Mike Orr wrote:
> On Mon, Aug 17, 2009 at 4:56 PM, kochhar<[email protected]> wrote:
>> Jorge Vargas wrote:
>>> On Fri, Aug 14, 2009 at 7:50 PM, kochhar<[email protected]> wrote:
>>>> I have a package repository which contains packages for pylons 0.9.6.1 
>>>> After
>>>> adding pylons 0.9.7 and it's dependent packages, my 0.9.6.1 projects 
>>>> stopped
>>>> working.
>>>>
>>>> It seems bad practice for pylons to specify it's dependencies in the
>>>> FooPackage>=x.y.z format; it's too easy to break something.
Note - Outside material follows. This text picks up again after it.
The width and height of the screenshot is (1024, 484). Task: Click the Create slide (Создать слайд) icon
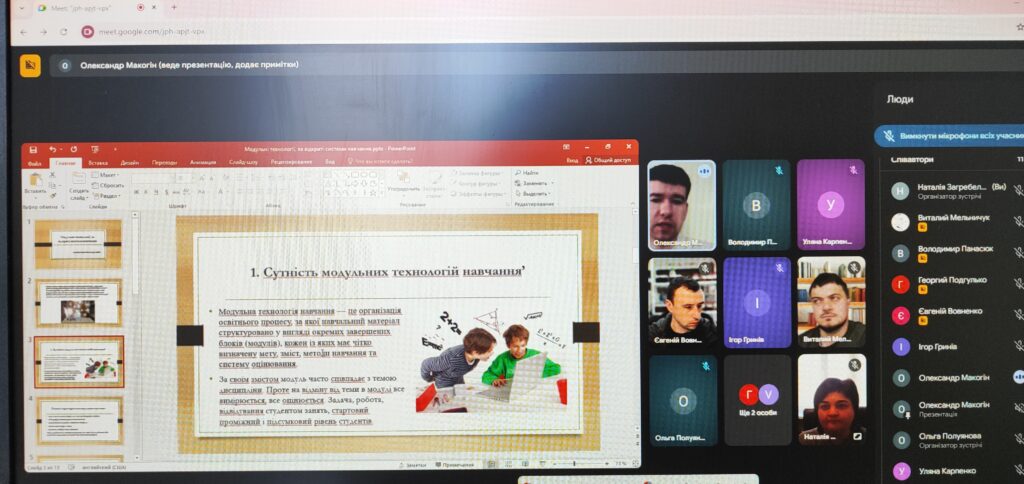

Is there a way
>>>> around this so I don't need to create separate package repositories for 
>>>> 0.9.6.1
>>>> and 0.9.7
>>> I don't see this as bad format as a newer version is (in general a
>>> better less buggy version)
>> Except when the new versions are not backwards compatible and break existing
>> applications. Most libraries don't preserve backwards compatability
>> indefinitely. It's fine practice to follow the latest and greatest in
>> development but release version specify explicit dependencies to be stable in
>> the face of changes.
> 
> Then you end up with the opposite problem: people can't install a
> newer version of a library that may have bugfixes or new features they
> want or need.
> 
> It's easy to make
> your setup.py more restrictive than Pylons'.  It's impossible to make
> yours less restrictive without modifying Pylons' setup.py, which means
> it can't be easy_installed without manual intervention.
> 

I didn't know that I could do this. I'll use this method instead.